Teks Bacaan:
────────────────────

Berbeda dengan istilah Islam untuk kata “haram”. Apa bahasa Jawanya
“haram”? Haram. Bahasa Inggrisnya, China-nya, Koreanya? Haram juga. Sama
dengan kata halal. Tidak kita temukan, kecuali pasti kembali ke istilah
asalnya dalam Bahasa Arab, halal.
Selain itu, ukuran hukum syara’ (lima hukum perbuatan + dua hukum
benda) juga terbukti unggul dibanding standar baik buruknya buatan
bangsa-bangsa. Jika syara’ mengatakan satu hal itu buruk, maka pasti ia
akan buruk selamanya. Jika syara’ mengatakan sesuatu itu baik, niscaya
ia baik selamanya. Tidak seperti ukuran-ukuran nisbi yang dibuat
manusia. “Esuk dele, sore tempe”, adagium bagi orang karena
sering berpindah pendirian, karena sadar, apa yang ia anggap baik pada
suatu saat, ternyata buruk pada waktu berikutnya. Hukum syara’ menjamin
ketentraman seorang mukmin bahwa, pilihan ia dalam berbuat adalah
pilihan yang baik bagi dunianya sekaligus akhiratnya.
Keunggulan inilah yang tidak banyak disadari dan dipahami kaum
muslimin. Alih-alih dipandang sebagai keunggulan, hukum syara’ justru
dipandang sebagai sesuatu yang mengekang dan memasung kebebasan. Sering
kita dengar celetukan,
“kalau lagi bisnis ngga usah bicara halal dan haram deh. Cari
yang haram aja susah, apalagi yang haram. Tau gak? Sekarang itu udah ga
ada lagi halal-haram, yang ada ‘HALAM’.” (:
“Kalau lagi ngomongin politik, ga usah bawa-bawa agama bro,
emangnya Indonesia negara Islam? Ngomong Islam itu di masjid aja kali.”
Orang-orang risih kalau kita bicara dikaitkan dengan Islam. Tidak masalah jika mereka bukan muslim. Nyesek itu kalau kita tahu ia muslim, bahkan pernah nyantri atau kuliah di kampus Islam. Gelarnya LC, ustadz, atau kiai haji, tapi bicaranya sekulerisasi. Na’udzubillah min dzalik.
***
Umat Islam jauh dari standar dan ukuran yang harusnya mereka pegang
dan emban. Padahal inilah yang membuat mereka mundur dan jatuh di neraka
krisis ekonomi, tidak berwibawa, terbelakang di segala bidang, dan
berpuas dengan title ‘negara berkembang’. Kaum muslimin juga tertindas
dan terjajah dimana-mana, di Pattani dan Rohingya, Damaskus hingga Jalur
Gaza. Disadari atau tidak, semua ini adalah akibat ulah mereka sendiri
yang mengabaikan ukuran-ukuran dalam akidahnya.
Dengan ukuran apa para penguasa kita menentukan, gunung emas di Papua
harus dikelola mandiri atau diserahkan hak kelolanya pada Freeport
McMoran? Apakah ukuran halal dan haram? Mereka mengatakan keran
investasi harus dibuka selebarnya. Swasta dan asing diperkenankan
bermain sebebasnya. Hingga yang pribumi tetap sengsara, mengais residu
berton-ton bijih emas yang mereka produksi tiap harinya.

────────────────────

Data yang Diberikan:
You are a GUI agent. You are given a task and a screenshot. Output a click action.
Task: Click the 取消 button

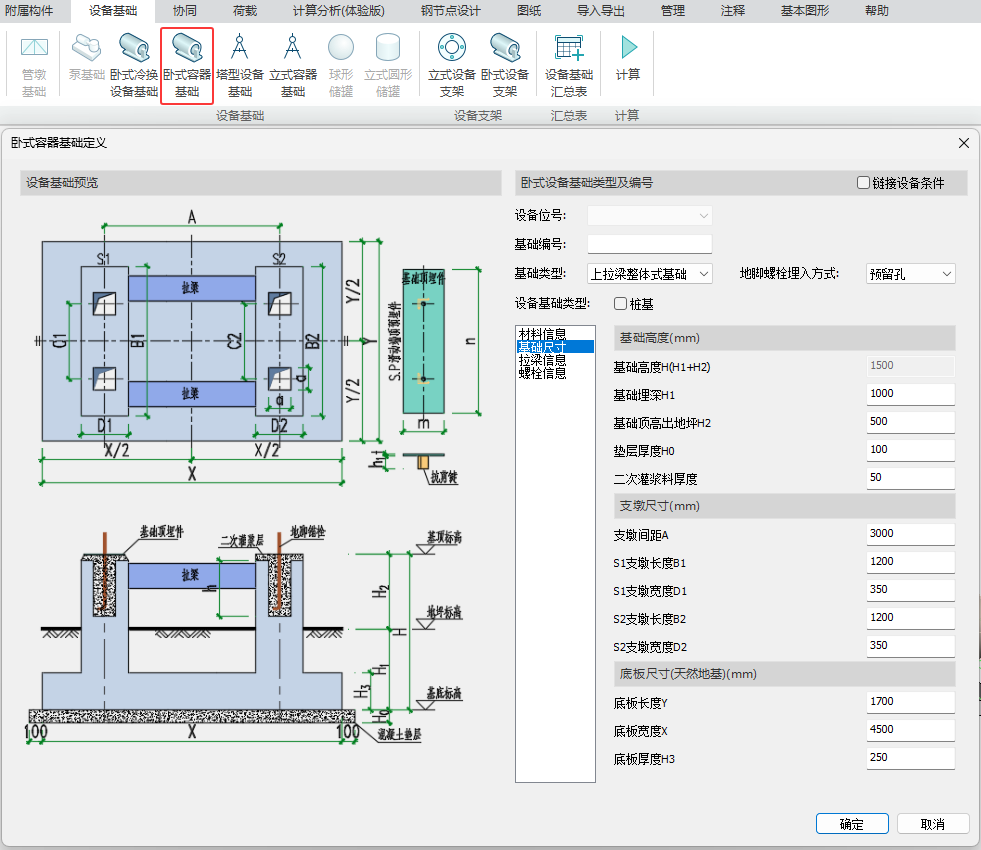click(932, 824)
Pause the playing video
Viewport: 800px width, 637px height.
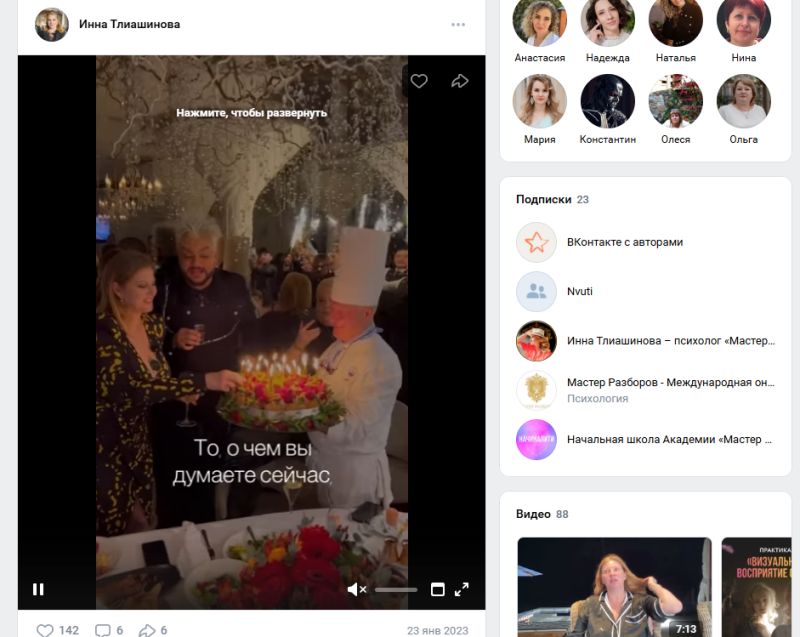(x=38, y=589)
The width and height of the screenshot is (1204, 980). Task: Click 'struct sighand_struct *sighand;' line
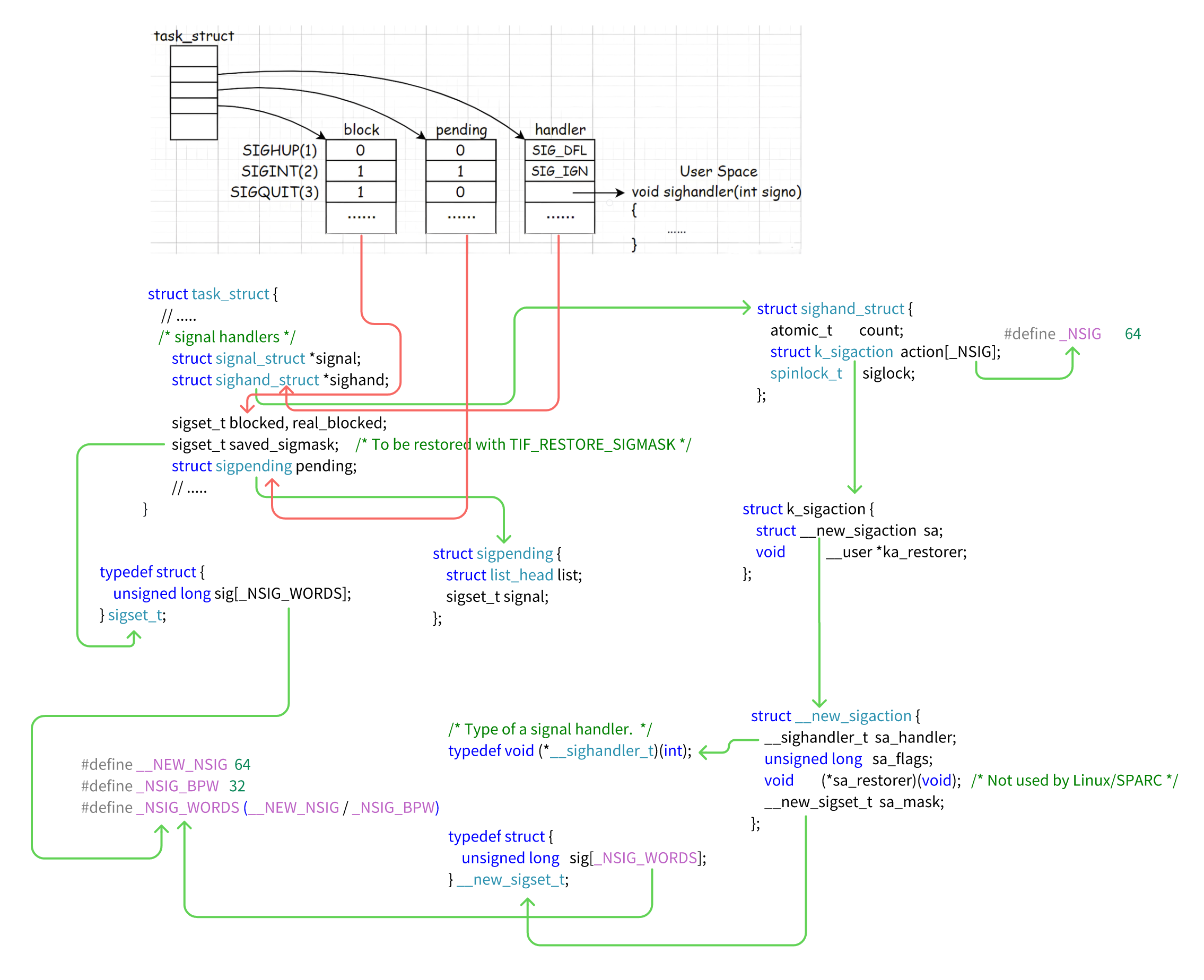(x=280, y=380)
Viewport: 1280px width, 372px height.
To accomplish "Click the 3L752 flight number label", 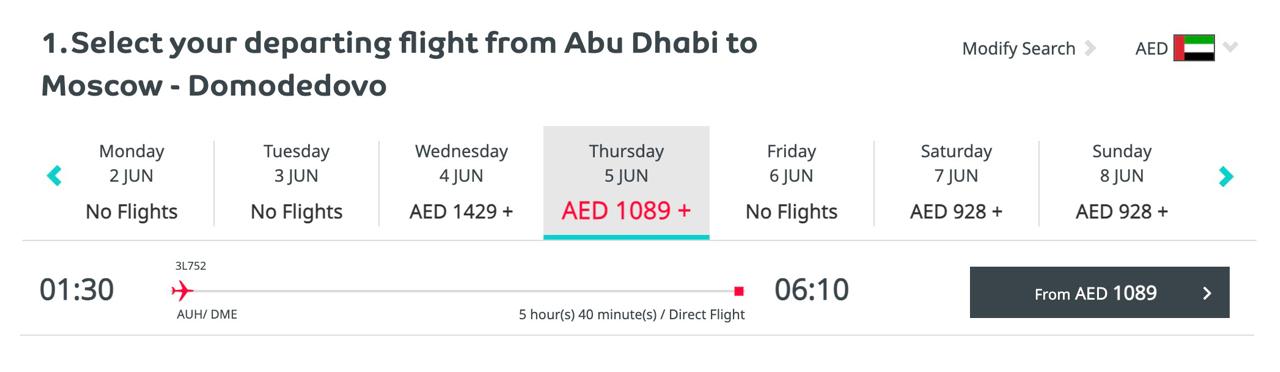I will [191, 266].
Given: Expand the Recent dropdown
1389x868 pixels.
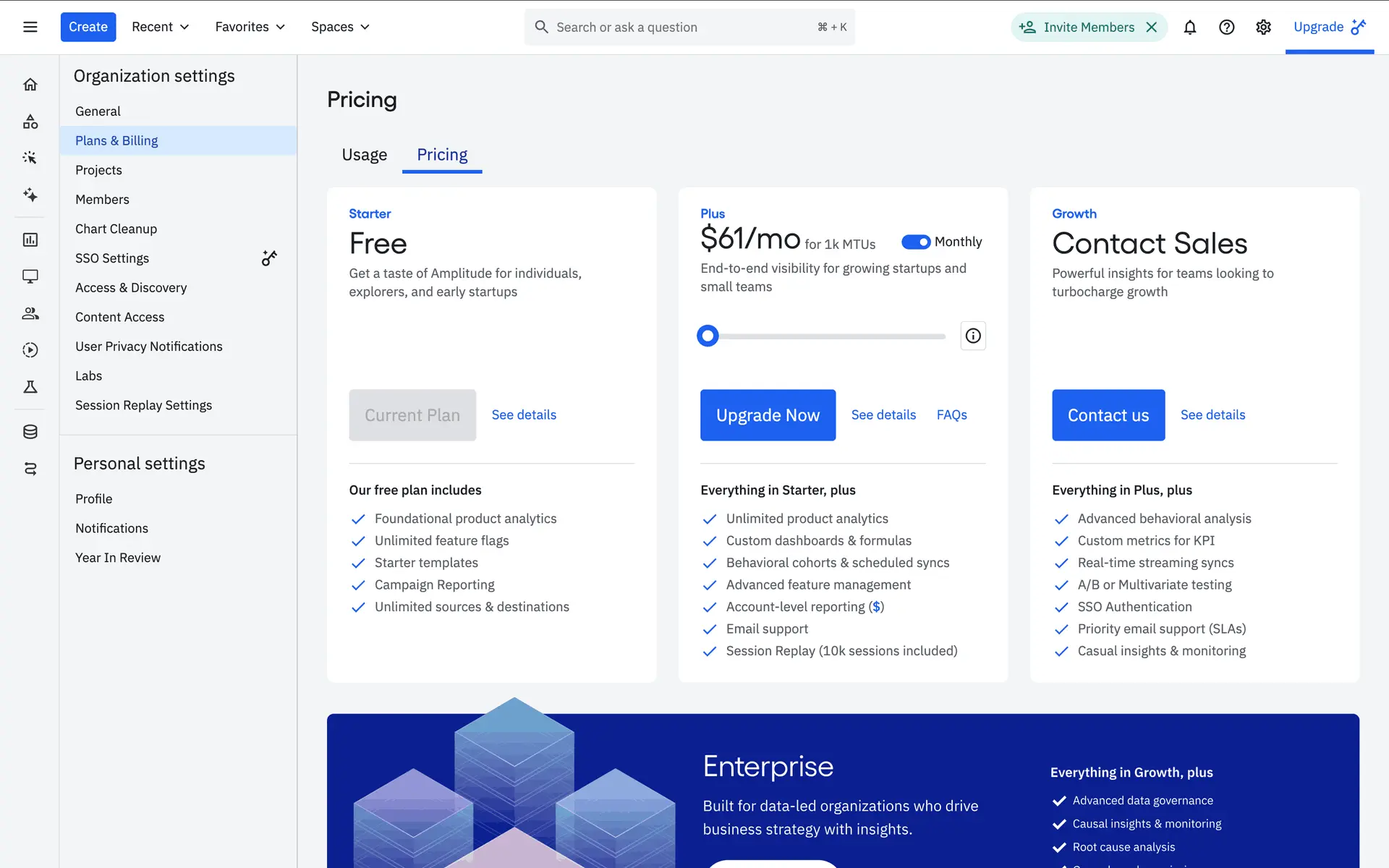Looking at the screenshot, I should click(x=160, y=27).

────────────────────

Tugas yang Dikerjakan:
1. Ketik ulang bagian teks bacaan mulai dari "Keunggulan inilah yang" sampai "Na’udzubillah min dzalik." tanpa mengubah satu kata pun.
2. Menurut teks bacaan, ukuran hukum syara’ terdiri dari apa saja?

Daftar Jawaban:
1.
Keunggulan inilah yang tidak banyak disadari dan dipahami kaum
muslimin. Alih-alih dipandang sebagai keunggulan, hukum syara’ justru
dipandang sebagai sesuatu yang mengekang dan memasung kebebasan. Sering
kita dengar celetukan,
“kalau lagi bisnis ngga usah bicara halal dan haram deh. Cari
yang haram aja susah, apalagi yang haram. Tau gak? Sekarang itu udah ga
ada lagi halal-haram, yang ada ‘HALAM’.” (:
“Kalau lagi ngomongin politik, ga usah bawa-bawa agama bro,
emangnya Indonesia negara Islam? Ngomong Islam itu di masjid aja kali.”
Orang-orang risih kalau kita bicara dikaitkan dengan Islam. Tidak masalah jika mereka bukan muslim. Nyesek itu kalau kita tahu ia muslim, bahkan pernah nyantri atau kuliah di kampus Islam. Gelarnya LC, ustadz, atau kiai haji, tapi bicaranya sekulerisasi. Na’udzubillah min dzalik.

2. Ukuran hukum syara’ terdiri dari lima hukum perbuatan ditambah dua hukum benda.